Christopher Culver has written an impassioned essay, “Why Esperanto Suppresses Language Diversity”, about why he has withdrawn from the Esperanto movement. Basically, his point is that despite its rhetoric about supporting language diversity, the movement is actually interested only in supporting Esperanto use, and in practice works to suppress diversity as exemplified by the use of other languages. He says:
Esperanto is so strongly obligatory that its use is expected among any two Esperantists even if they speak the same native language. The act of using one’s native language with an Esperantist of the same mother tongue, referred to with the Esperanto neologism krokodilado, is one of the great taboos of the Esperanto movement and generally invites a scolding from other members of the movement.
The argument may arise that people attend congresses for the sake of practicing Esperanto and therefore it is inappropriate to speak other languages. The first response is that, provided that they understand one another, it is never inappropriate for two people to speak the native language of one or the other, for to do otherwise is to rule out any true cultural exchange. A second response is that Esperantists cannot be expected to limit this insistence on Esperanto to congresses, for many Esperantists look to congresses as ideal environments.

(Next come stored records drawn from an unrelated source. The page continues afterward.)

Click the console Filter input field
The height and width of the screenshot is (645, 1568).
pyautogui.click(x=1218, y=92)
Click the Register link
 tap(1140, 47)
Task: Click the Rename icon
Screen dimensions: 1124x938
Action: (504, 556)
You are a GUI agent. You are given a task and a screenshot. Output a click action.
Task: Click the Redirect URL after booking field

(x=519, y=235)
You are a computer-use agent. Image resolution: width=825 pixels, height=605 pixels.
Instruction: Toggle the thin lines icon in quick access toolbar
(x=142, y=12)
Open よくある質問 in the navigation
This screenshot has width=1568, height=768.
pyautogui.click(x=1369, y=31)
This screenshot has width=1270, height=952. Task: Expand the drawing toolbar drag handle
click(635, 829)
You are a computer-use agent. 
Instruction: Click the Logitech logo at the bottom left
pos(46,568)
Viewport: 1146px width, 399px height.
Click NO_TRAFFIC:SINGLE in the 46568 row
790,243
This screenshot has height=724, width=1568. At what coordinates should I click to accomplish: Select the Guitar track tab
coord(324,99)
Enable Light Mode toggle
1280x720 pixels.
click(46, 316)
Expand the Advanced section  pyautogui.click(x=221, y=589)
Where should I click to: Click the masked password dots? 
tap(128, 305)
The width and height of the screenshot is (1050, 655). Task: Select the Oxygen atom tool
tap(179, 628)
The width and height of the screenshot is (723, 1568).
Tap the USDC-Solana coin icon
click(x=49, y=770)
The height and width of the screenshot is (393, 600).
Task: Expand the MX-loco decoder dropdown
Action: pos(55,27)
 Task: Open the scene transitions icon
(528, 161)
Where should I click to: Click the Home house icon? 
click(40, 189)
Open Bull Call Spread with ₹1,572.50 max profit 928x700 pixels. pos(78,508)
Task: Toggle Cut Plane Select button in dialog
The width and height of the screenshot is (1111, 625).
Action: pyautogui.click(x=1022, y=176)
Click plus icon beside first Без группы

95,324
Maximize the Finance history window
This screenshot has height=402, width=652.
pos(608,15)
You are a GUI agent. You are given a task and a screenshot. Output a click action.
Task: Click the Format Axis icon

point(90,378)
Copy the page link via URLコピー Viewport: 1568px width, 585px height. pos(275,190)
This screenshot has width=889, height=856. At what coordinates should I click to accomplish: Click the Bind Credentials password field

Many times have I heard some Esperantist say “How I wish the whole world were like an Esperanto congress!” The norms of congresses, including the censure of the use of any language other than Esperanto, would serve as models for all international communications, as well as for communication in international contexts between two people of the same native language.
He also says that “in sheltering them entirely from the local language, congresses give participants no true contact with the host country.” An interesting take on a movement I don’t know much about, and I’ll be curious to see what better-informed readers have to say.